• [MATERIAL FOR THE TASK]
---

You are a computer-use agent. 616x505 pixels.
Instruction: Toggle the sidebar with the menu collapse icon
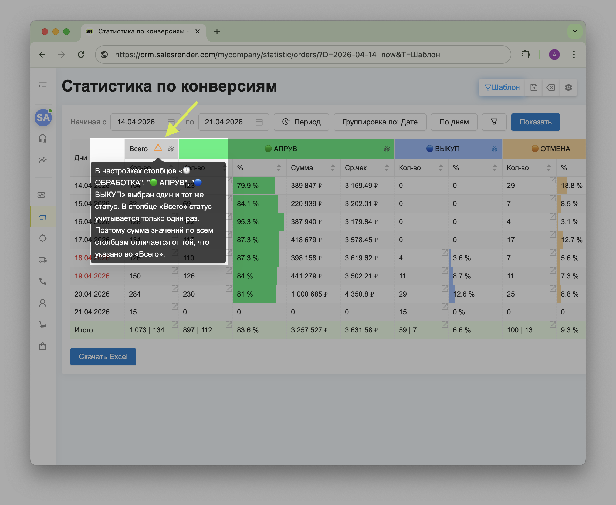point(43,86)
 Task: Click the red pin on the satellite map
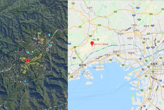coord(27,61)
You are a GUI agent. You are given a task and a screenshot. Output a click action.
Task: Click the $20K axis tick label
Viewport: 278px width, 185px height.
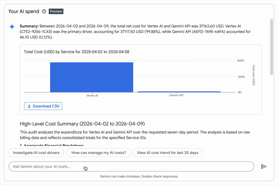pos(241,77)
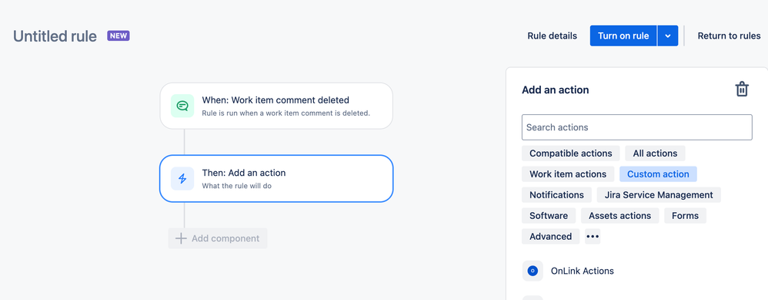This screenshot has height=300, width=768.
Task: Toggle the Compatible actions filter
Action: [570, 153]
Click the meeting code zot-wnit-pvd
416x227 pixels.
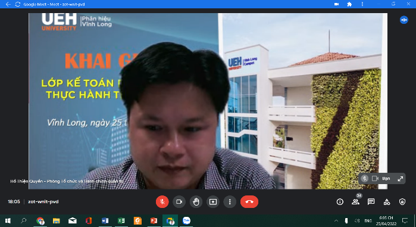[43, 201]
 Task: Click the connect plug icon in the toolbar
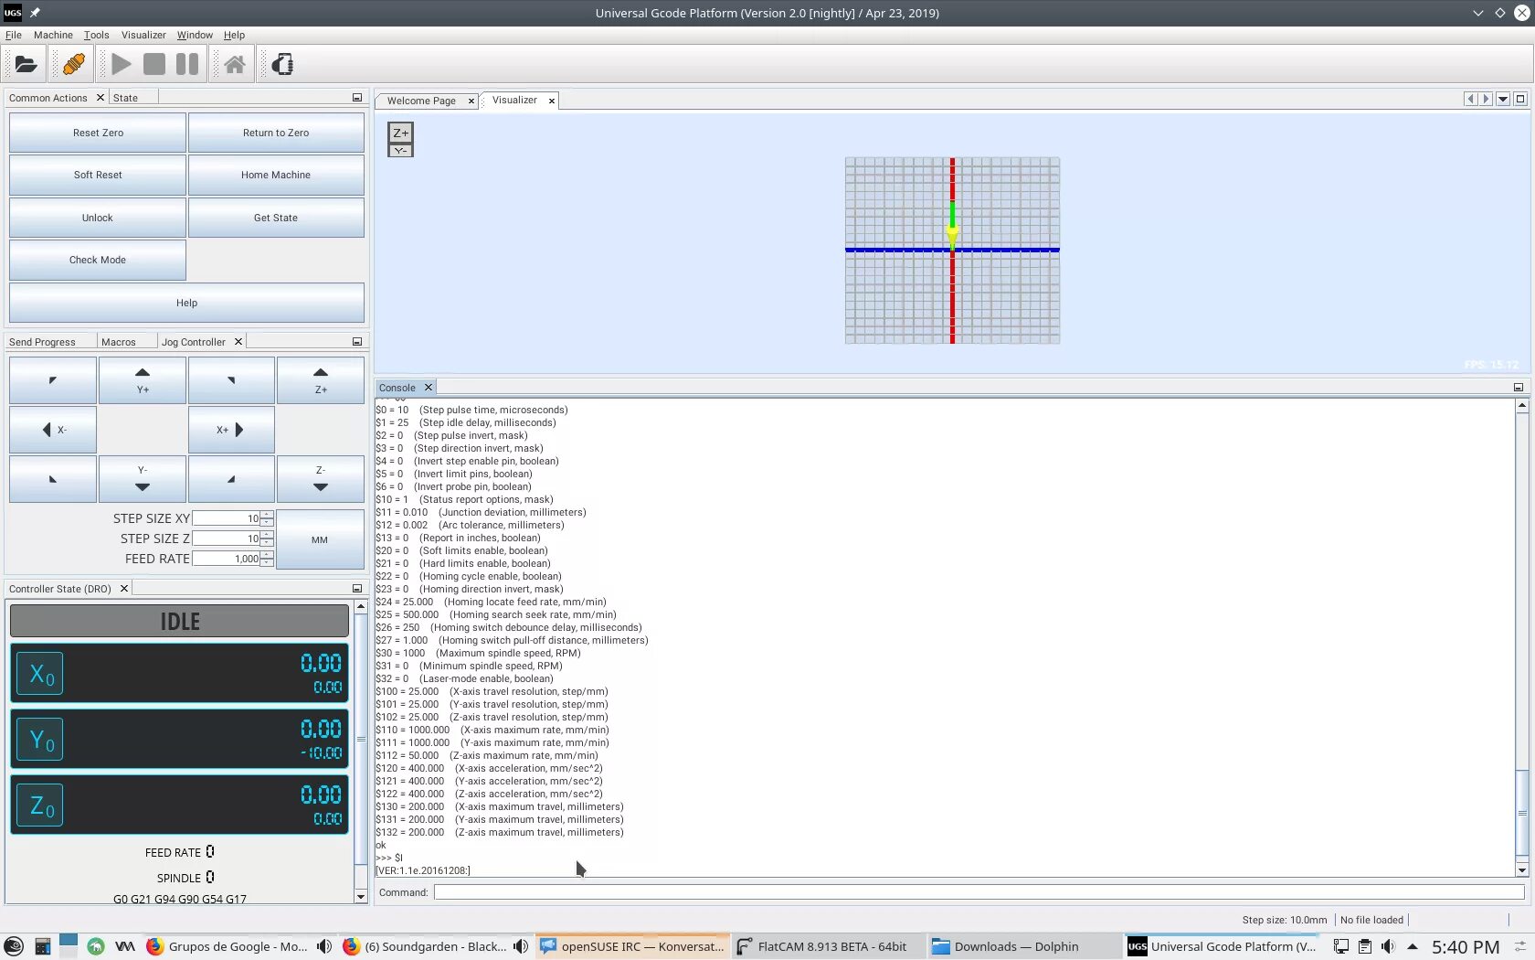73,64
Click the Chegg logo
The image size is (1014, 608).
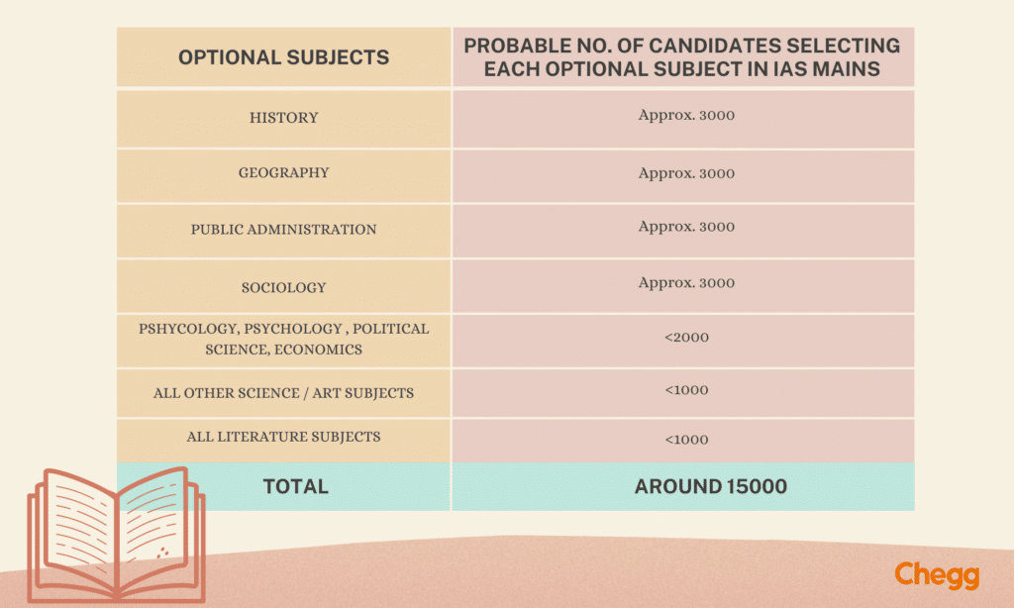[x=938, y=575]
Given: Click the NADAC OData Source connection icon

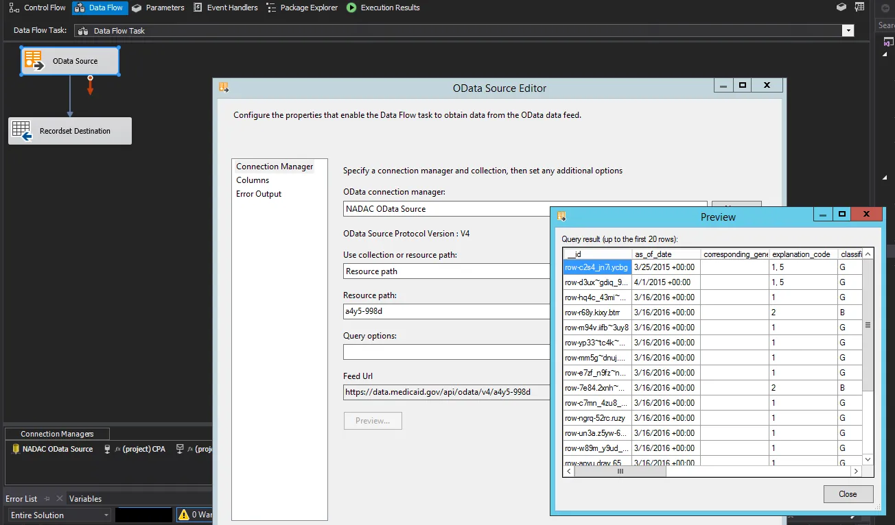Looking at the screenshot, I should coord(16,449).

---

• [GOAL]
Please rewrite the lines above as a JSON list of strings, one string per line, skipping blank lines. Leave the pictures out.

• [TASK SOLUTION]
[
  "You are a computer-use agent. 616x505 pixels.",
  "Instruction: Toggle the sidebar with the menu collapse icon",
  "point(43,86)",
  " Task: Click the red pin on the satellite map",
  "coord(27,61)",
  "You are a GUI agent. You are given a task and a screenshot. Output a click action.",
  "Task: Click the $20K axis tick label",
  "Viewport: 278px width, 185px height.",
  "pos(241,77)",
  "This screenshot has height=300, width=768.",
  "Task: Toggle the Compatible actions filter",
  "Action: [570, 153]",
  "Click the meeting code zot-wnit-pvd",
  "416x227 pixels.",
  "[43, 201]",
  " Task: Click the connect plug icon in the toolbar",
  "73,64",
  "Click the Chegg logo",
  "The image size is (1014, 608).",
  "[x=938, y=575]",
  "Given: Click the NADAC OData Source connection icon",
  "Looking at the screenshot, I should coord(16,449)."
]